Le narrateur, Léopold, est un jeune homme qui vit dans une réalité fantasmée. Rêves de célébrité, de réussite sociale et de reconnaissance de son talent d'écrivain.
Malheureusement pour lui, la réalité est assez différente : son CDD vient de se terminer et n'est pas renouvelé, il se retrouve au chômage et c'est le début de la déchéance. Il s'accroche à ses rêves de succès mais rien n'y fait : pas de boulot, ses rares amis le délaissent et sa mythomanie ne l'aide en rien.

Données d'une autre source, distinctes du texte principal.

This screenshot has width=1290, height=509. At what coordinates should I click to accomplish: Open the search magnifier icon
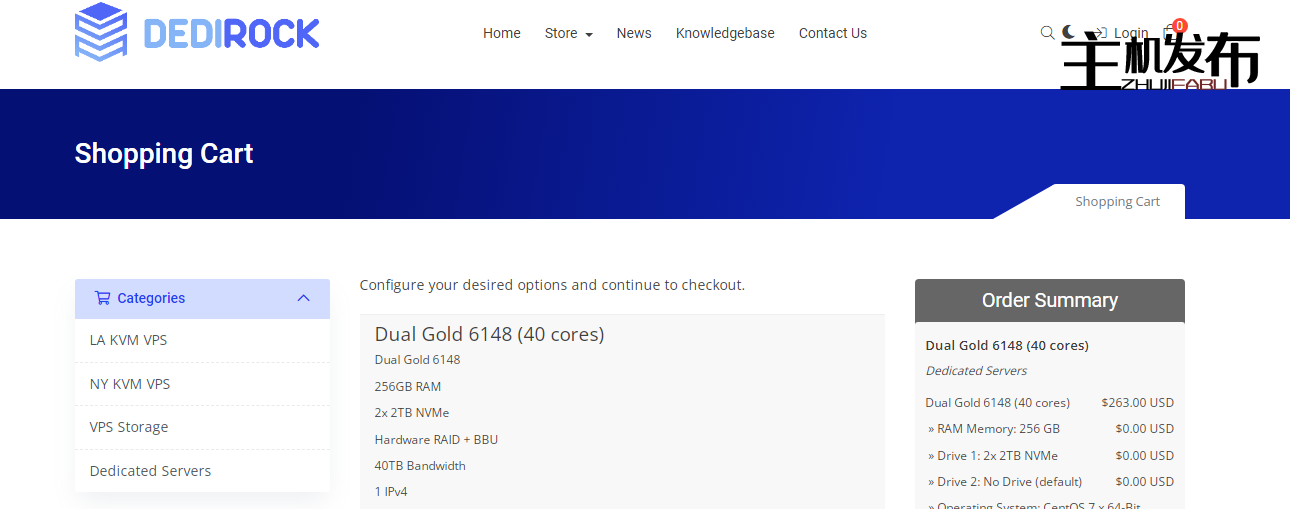[1047, 33]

Richard, un de ses vieux amis de fac, a lui aussi des problèmes : il a dérobé des informations à une société secrète et il cherche à leur échapper assez longtemps pour pouvoir les utiliser. Il va essayer à plusieurs reprises de revoir Léopold pour lui demander son aide mais les hommes de main de l'organisation veillent et il ne leur échappe chaque fois que d'un cheveu.

Pendant une grande partie du livre, on se demande quelle peut être la finalité de cette organisation, quel genre d'informations peuvent justifier cette chasse à l'homme et quels sont les objectifs des agents de la sécurité du territoire qui harcèlent Léopold.

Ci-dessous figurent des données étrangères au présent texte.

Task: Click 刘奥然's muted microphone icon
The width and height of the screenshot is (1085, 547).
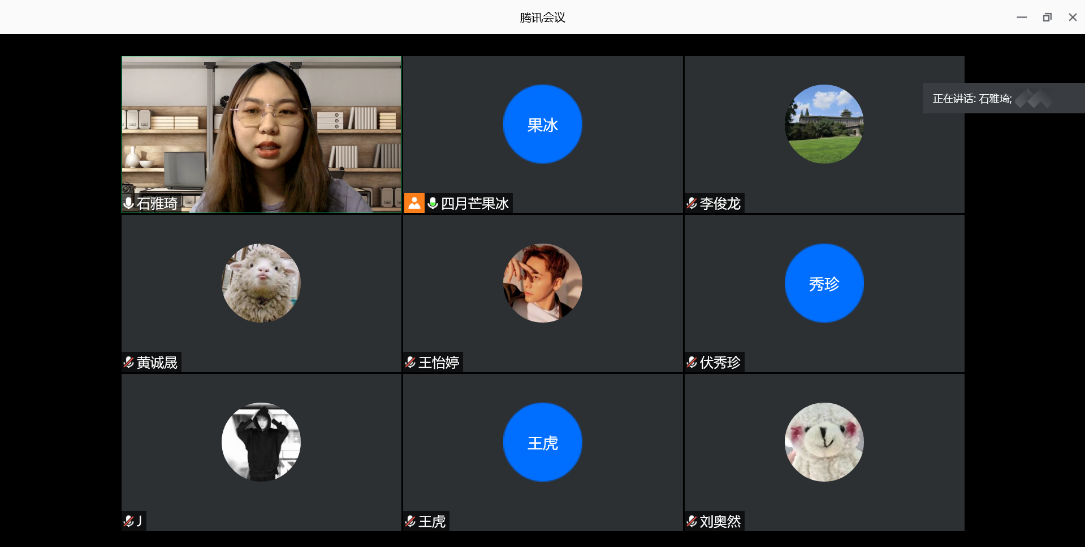Action: [692, 521]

Tout prend forme lorsqu'il est recruté par l'organisation et qu'il mène enfin une vie conforme à ses rêves. Mais le rêve a vite un goût de cendres et de sang. Les incidents se multiplient. Il devient impossible de faire le tri entre les bons et les méchants.
La fin se précipite avec la rencontre de Richard et Léopold et la révélation du véritable objectif de l'organisation secrète : meurtres en série maquillés en accident, mensonges et dissimulation, Léopold arrivera-t-il à survivre et à faire éclater la vérité ?

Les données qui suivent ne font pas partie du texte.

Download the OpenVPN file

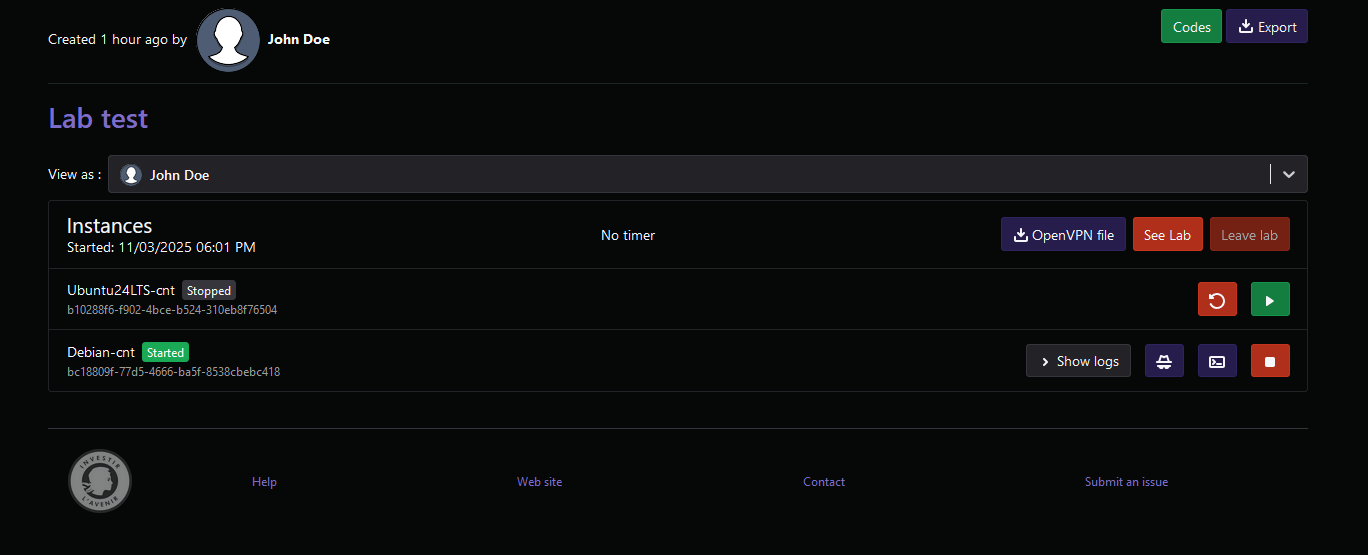click(x=1063, y=235)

Léopold n'est pas le genre de héros auquel on s'attache rapidement. Sa mythomanie le rend assez antipathique mais on a quand même un peu pitié de lui tant il est un pur produit de notre époque : bardé de diplômes inutiles ou presque et rêvant à une vie de star comme nous en présentent les médias.
Le personnage ne me plaisait guère et j'ai failli lâcher le bouquin mais mon intérêt a vite été éveillé par Richard et le côté mystérieux de ses interventions. On devine que tout ça va se rejoindre mais on ne sait ni comment ni pourquoi.
Au final j'ai lu ce livre très rapidement, le rythme s'accélérant au fil des pages, il devient difficile de le lâcher passées les cent premières.